(Extracted data entries)
--- START ---

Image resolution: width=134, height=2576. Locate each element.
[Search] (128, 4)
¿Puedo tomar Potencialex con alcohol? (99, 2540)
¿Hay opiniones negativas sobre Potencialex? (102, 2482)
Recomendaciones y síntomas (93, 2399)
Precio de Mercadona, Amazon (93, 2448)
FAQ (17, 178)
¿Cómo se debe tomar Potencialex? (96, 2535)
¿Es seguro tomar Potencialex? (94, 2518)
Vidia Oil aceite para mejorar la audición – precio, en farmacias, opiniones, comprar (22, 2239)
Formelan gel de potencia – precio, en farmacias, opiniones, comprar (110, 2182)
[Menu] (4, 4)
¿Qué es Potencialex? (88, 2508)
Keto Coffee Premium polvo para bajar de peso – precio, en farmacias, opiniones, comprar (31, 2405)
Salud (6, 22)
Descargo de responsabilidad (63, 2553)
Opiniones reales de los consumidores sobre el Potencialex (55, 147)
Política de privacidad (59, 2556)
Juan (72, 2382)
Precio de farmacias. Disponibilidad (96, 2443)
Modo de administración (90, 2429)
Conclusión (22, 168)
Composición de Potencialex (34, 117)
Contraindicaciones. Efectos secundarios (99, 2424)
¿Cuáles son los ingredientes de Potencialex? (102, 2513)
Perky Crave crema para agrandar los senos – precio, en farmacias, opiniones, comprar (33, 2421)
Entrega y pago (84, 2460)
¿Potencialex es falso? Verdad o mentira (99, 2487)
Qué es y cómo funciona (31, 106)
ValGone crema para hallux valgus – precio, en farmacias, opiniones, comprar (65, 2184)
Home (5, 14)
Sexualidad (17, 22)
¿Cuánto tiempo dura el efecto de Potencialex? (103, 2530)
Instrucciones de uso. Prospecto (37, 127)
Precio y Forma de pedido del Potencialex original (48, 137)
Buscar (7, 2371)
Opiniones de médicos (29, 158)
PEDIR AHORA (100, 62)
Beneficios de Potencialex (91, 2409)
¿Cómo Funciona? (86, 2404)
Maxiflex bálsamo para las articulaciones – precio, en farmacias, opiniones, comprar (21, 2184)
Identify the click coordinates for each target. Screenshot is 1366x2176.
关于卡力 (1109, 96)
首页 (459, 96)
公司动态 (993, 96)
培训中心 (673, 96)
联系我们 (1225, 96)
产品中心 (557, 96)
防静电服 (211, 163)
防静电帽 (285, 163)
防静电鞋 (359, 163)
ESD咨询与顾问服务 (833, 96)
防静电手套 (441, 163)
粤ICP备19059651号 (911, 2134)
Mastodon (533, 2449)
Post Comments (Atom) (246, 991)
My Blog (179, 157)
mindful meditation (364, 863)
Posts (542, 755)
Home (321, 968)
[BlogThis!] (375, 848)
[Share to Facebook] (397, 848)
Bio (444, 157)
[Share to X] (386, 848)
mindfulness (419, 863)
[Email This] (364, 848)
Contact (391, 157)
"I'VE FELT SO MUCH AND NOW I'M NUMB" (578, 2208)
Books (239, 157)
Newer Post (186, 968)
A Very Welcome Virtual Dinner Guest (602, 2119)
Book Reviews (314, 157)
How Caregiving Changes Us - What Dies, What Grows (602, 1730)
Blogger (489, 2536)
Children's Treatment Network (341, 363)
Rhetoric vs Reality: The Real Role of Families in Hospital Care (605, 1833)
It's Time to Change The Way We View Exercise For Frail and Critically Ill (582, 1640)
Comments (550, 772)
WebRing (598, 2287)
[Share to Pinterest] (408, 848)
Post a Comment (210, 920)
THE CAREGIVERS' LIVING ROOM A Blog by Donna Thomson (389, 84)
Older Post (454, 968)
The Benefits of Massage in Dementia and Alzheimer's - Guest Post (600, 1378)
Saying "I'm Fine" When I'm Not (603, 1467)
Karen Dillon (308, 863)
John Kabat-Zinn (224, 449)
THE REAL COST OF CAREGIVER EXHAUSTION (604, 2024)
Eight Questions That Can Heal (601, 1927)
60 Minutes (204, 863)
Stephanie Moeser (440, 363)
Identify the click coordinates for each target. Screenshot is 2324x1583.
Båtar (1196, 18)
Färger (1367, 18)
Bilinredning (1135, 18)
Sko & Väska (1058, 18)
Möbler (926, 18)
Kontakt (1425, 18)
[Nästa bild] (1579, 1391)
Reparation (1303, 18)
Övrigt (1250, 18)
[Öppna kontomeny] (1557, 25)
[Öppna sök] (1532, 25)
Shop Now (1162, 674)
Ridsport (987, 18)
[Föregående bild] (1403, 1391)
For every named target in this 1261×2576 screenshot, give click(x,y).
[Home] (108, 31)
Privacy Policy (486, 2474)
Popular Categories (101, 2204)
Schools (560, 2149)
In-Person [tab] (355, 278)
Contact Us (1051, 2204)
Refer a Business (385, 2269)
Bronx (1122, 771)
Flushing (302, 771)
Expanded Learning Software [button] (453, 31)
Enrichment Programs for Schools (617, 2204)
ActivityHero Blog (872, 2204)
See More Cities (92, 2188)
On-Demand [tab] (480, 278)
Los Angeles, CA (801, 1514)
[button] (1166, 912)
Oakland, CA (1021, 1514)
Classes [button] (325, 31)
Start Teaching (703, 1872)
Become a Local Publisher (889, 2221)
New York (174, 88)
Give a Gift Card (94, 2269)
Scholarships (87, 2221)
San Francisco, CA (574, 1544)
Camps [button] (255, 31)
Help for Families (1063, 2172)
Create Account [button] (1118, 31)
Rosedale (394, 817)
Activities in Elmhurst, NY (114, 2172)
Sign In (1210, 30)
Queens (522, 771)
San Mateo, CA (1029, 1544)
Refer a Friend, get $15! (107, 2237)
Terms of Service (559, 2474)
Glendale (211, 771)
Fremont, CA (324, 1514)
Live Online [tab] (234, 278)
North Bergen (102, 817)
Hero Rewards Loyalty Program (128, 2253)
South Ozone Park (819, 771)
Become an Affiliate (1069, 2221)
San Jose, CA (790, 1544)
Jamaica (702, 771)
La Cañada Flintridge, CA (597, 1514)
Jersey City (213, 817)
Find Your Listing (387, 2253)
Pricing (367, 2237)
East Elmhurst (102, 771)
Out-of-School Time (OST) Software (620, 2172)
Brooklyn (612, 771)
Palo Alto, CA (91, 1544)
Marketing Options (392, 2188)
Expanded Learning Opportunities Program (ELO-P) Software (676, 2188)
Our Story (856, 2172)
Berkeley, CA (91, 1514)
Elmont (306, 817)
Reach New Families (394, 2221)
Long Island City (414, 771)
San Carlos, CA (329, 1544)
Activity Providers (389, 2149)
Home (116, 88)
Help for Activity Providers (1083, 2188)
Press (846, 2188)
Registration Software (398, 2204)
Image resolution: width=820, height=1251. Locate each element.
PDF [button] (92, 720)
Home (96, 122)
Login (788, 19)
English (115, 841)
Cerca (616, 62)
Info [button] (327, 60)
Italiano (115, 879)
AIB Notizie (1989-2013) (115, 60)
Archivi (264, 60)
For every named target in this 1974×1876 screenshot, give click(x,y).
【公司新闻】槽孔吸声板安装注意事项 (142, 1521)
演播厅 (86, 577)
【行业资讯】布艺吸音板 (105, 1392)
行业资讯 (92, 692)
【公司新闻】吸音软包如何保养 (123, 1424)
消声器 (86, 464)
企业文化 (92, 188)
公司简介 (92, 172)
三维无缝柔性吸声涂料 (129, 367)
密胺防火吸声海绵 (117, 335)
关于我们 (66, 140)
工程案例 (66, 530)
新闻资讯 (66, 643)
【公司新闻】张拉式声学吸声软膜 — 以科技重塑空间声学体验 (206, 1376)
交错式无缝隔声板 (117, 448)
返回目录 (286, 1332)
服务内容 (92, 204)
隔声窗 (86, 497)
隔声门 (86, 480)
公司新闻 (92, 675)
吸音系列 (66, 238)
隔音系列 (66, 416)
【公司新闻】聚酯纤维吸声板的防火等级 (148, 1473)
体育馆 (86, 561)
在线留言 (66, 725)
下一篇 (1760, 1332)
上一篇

--- END ---

EXERCISE GOAL:
Restate word for word the entries above, starting at the line with "Shop Now (1162, 674)" and ending at the line with "Jamaica (702, 771)", inclusive, and no others.

EXERCISE ANSWER:
Shop Now (1162, 674)
Ridsport (987, 18)
[Föregående bild] (1403, 1391)
For every named target in this 1261×2576 screenshot, give click(x,y).
[Home] (108, 31)
Privacy Policy (486, 2474)
Popular Categories (101, 2204)
Schools (560, 2149)
In-Person [tab] (355, 278)
Contact Us (1051, 2204)
Refer a Business (385, 2269)
Bronx (1122, 771)
Flushing (302, 771)
Expanded Learning Software [button] (453, 31)
Enrichment Programs for Schools (617, 2204)
ActivityHero Blog (872, 2204)
See More Cities (92, 2188)
On-Demand [tab] (480, 278)
Los Angeles, CA (801, 1514)
[button] (1166, 912)
Oakland, CA (1021, 1514)
Classes [button] (325, 31)
Start Teaching (703, 1872)
Become a Local Publisher (889, 2221)
New York (174, 88)
Give a Gift Card (94, 2269)
Scholarships (87, 2221)
San Francisco, CA (574, 1544)
Camps [button] (255, 31)
Help for Families (1063, 2172)
Create Account [button] (1118, 31)
Rosedale (394, 817)
Activities in Elmhurst, NY (114, 2172)
Sign In (1210, 30)
Queens (522, 771)
San Mateo, CA (1029, 1544)
Refer a Friend, get $15! (107, 2237)
Terms of Service (559, 2474)
Glendale (211, 771)
Fremont, CA (324, 1514)
Live Online [tab] (234, 278)
North Bergen (102, 817)
Hero Rewards Loyalty Program (128, 2253)
South Ozone Park (819, 771)
Become an Affiliate (1069, 2221)
San Jose, CA (790, 1544)
Jamaica (702, 771)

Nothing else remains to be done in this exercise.